### THE PROBLEM:
Where the word "each" appears in a line of the entries below, count that line and give the total alone.

### MATERIAL FOR THIS EXERCISE:
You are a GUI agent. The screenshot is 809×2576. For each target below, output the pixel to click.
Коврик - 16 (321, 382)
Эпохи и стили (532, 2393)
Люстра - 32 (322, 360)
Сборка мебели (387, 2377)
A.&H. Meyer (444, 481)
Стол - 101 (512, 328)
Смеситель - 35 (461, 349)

* * *

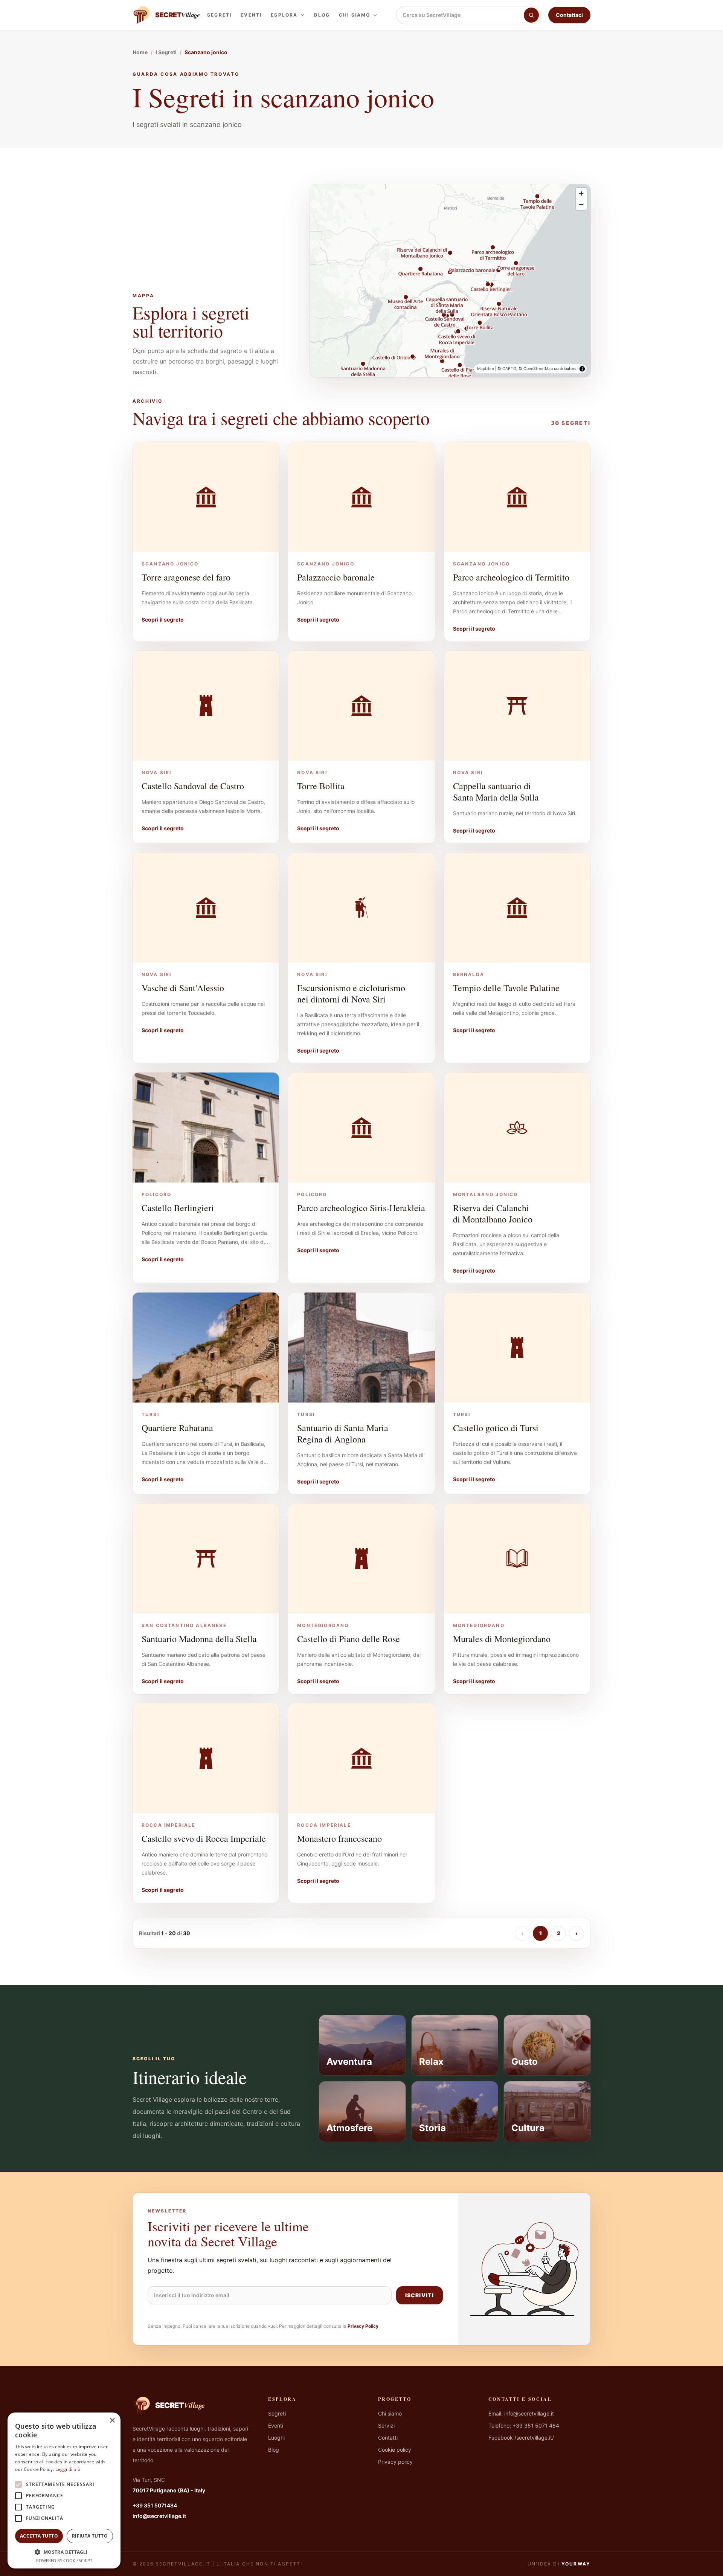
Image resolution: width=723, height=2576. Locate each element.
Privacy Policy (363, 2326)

### TASK RESPONSE:
2